Text section:
DaalaMeeting20150303

# Meeting 2015-03-03

Mumble: mf4.xiph.org:64738

# Agenda

- reviews
- State of block size decisions (TD-Linux, yushin)

# Attending

smarter, unlord, jack, derf, yushin, gianni, TD-Linux

# reviews

572 assigned to monty

# state of block size decisions

- td: I worked on the tran paper. I got some results, but not as good as Jean-Marc's. I have not considered how to do activity masking so it's turned off in my branch. I can't figure out hwo to do that other than turn on AM after the block size decisions are made.
- d: How do we get a version of each to compare?
- td: We turn off QM, AM, etc in Jean-Marc's.
- d: You can't turn off QM.
- td: He normalizes them. Maybe I could do that with a table. When he fixed his he got a really small improvement, so it's not a major contribution.
- d: It will definitely be normalized different. THe first results he reported were in the break even stage, and now we're sitting at 18% on PSNR. What changes caused that?
- s: The RDO.
- d: The first changes had RDO in them.
- s: They also had tons of stuff disabled.
- d: They are still disabled.
- s: AM is the only thing still disabled.
- td: That's stuff I can't do yet.
- u: Didn't he add RDO to Haar DC?
- td: Mine also has that.
- y: Haar is only for intra right?
- d: Yes.
- d: We really only need to look at a 16x16 block at a time.
- td: I basically started with the more obvious way to do it. The 16x16 at a time is way more sane. I'm not exhaustively searching all combinations right now, but I could do that at 16x16 only.

Data segment:
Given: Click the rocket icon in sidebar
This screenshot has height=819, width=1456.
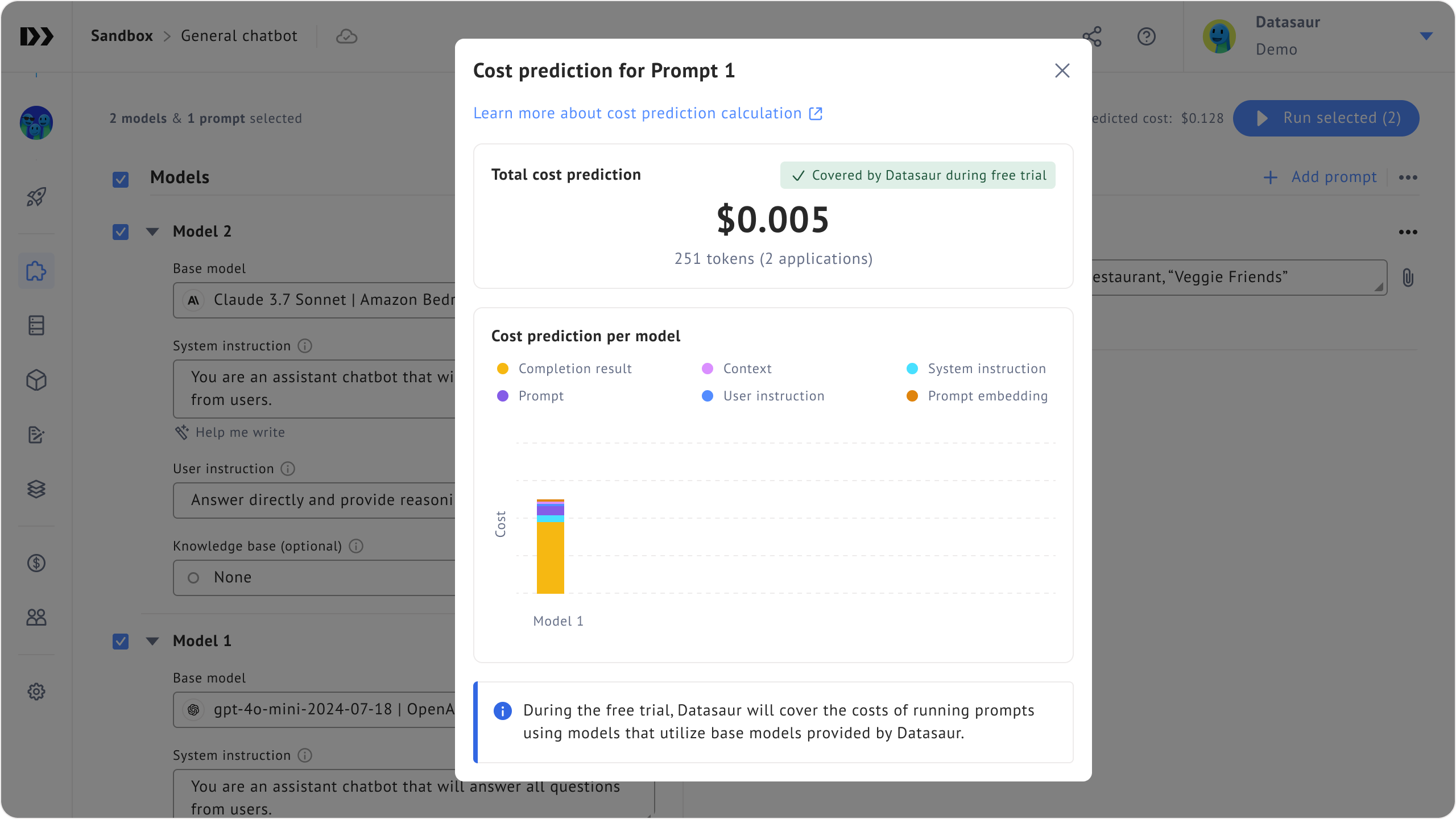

Exercise objective: Please reproduce the part of the meeting notes above between "- td: He normalizes" and "for intra right?", inclusive, swapping every "RDO" for "rate-distortion optimization".

Final answer:
- td: He normalizes them. Maybe I could do that with a table. When he fixed his he got a really small improvement, so it's not a major contribution.
- d: It will definitely be normalized different. THe first results he reported were in the break even stage, and now we're sitting at 18% on PSNR. What changes caused that?
- s: The rate-distortion optimization.
- d: The first changes had rate-distortion optimization in them.
- s: They also had tons of stuff disabled.
- d: They are still disabled.
- s: AM is the only thing still disabled.
- td: That's stuff I can't do yet.
- u: Didn't he add rate-distortion optimization to Haar DC?
- td: Mine also has that.
- y: Haar is only for intra right?